Work required: Copy out the rows word for word, starting with the line that contains "manageable (533, 666)" and continuing through the last row, with both of those lines included. Give only those lines.

Dataset rows:

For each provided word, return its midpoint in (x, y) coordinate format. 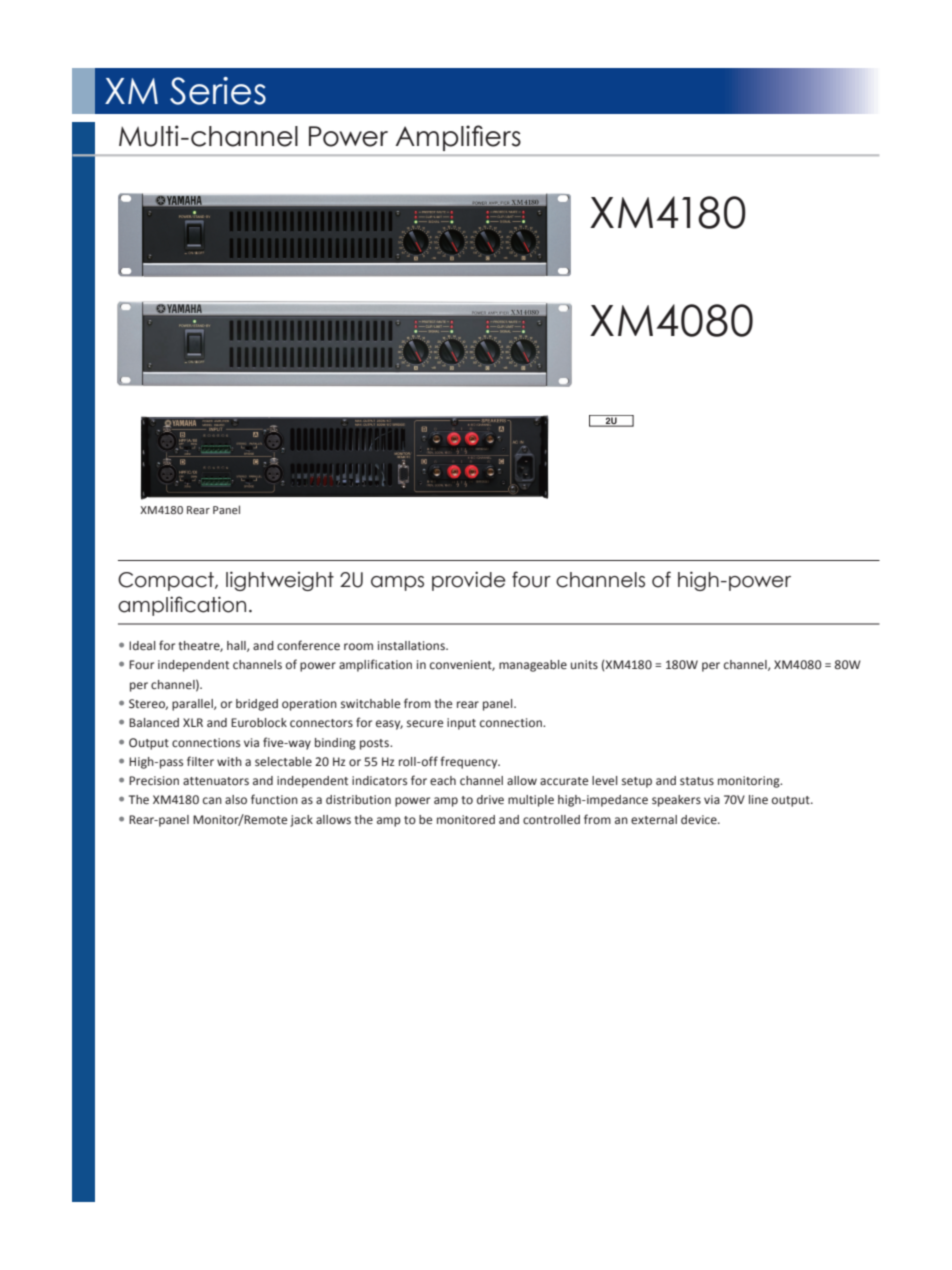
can (212, 800)
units (584, 664)
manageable (533, 666)
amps (397, 583)
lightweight (280, 581)
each (443, 781)
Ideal (142, 646)
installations (412, 645)
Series (218, 91)
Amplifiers (458, 138)
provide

Task result:
manageable (533, 666)
amps (397, 583)
lightweight (280, 581)
each (443, 781)
Ideal (142, 646)
installations (412, 645)
Series (218, 91)
Amplifiers (458, 138)
provide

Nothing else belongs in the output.